> [Required tasks]:
1. In the article on the 11+ and Common Entrance, which organization sets the Common Entrance Examination?
2. Return the text of the 11+ and Common Entrance article word for word, from "11+ vs Common" up to and including "means for preparation.".

> [Provided passage]:
-=-=-
11+ vs Common Entrance: Which Test Does Your Child Sit?
· 9 min read
The 11+ and Common Entrance are completely different exams set by different organisations for different schools. Here's how to tell which one your child is sitting — and what it means for preparation.
The short answer
The 11+ is the entrance exam for state grammar schools — free to sit, free to attend, set by GL Assessment, CEM, or CSSE depending on your region, taken in September of Year 6. The Common Entrance Examination is something else entirely: it is the entrance exam for fee-paying senior independent schools, set by the Independent Schools Examinations Board (ISEB), historically taken at age 13 (CE13+) and increasingly at age 11 (CE11+). The two exams test different things, are administered on different timetables, and lead to entirely different schools. Many parents are confused — often because their primary school has casually mentioned 'the entrance exam' without specifying which one. This guide untangles the difference. For more on the 11+ exam boards specifically, see our 11+ exam boards comparison.
-=-=-
> [Available data]:
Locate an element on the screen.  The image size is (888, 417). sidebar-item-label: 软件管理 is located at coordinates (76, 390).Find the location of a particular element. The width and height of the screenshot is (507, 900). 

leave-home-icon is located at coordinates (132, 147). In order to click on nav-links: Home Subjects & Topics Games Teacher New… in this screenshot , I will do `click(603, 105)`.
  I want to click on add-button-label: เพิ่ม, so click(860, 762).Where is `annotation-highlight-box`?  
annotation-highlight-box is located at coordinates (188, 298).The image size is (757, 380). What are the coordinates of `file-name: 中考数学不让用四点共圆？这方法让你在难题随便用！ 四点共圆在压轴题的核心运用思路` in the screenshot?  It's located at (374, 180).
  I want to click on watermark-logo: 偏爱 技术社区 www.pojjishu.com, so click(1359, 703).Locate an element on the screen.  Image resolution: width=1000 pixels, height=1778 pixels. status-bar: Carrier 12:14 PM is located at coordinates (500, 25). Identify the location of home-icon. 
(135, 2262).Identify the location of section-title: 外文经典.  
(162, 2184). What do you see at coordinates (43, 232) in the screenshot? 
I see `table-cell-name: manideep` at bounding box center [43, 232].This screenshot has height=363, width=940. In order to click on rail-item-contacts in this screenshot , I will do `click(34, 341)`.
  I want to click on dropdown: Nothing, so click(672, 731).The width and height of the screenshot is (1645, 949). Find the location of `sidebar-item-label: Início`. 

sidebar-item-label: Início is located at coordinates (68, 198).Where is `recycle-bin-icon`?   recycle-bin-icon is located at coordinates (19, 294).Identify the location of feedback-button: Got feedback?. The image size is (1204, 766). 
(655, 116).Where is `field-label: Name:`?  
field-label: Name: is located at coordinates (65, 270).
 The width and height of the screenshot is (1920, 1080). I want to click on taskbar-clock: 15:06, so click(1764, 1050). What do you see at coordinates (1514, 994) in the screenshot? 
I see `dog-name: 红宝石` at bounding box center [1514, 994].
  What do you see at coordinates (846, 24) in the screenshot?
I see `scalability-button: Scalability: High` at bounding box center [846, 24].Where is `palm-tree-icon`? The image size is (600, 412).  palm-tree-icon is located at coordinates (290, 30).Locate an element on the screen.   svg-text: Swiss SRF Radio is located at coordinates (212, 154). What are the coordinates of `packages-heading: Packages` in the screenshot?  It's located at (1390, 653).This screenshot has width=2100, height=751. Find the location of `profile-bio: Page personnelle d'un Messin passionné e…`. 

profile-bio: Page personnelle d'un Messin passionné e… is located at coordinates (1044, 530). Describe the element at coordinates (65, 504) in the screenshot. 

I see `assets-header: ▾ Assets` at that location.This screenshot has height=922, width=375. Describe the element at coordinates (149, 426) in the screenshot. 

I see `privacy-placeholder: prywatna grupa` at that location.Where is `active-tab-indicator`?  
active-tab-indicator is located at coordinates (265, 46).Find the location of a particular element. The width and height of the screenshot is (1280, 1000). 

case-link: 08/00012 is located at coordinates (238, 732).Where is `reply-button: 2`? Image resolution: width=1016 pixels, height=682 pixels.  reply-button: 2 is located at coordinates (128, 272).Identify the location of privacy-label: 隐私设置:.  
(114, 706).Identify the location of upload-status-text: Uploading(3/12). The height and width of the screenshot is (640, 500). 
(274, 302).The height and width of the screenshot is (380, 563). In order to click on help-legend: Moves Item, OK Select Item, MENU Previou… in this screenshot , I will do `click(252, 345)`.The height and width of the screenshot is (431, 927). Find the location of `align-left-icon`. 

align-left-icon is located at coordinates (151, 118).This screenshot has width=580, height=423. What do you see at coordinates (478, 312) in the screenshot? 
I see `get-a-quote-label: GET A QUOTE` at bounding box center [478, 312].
-=-=-
> [Solutions to each task]:
1. The Independent Schools Examinations Board (ISEB)

2.
11+ vs Common Entrance: Which Test Does Your Child Sit?
· 9 min read
The 11+ and Common Entrance are completely different exams set by different organisations for different schools. Here's how to tell which one your child is sitting — and what it means for preparation.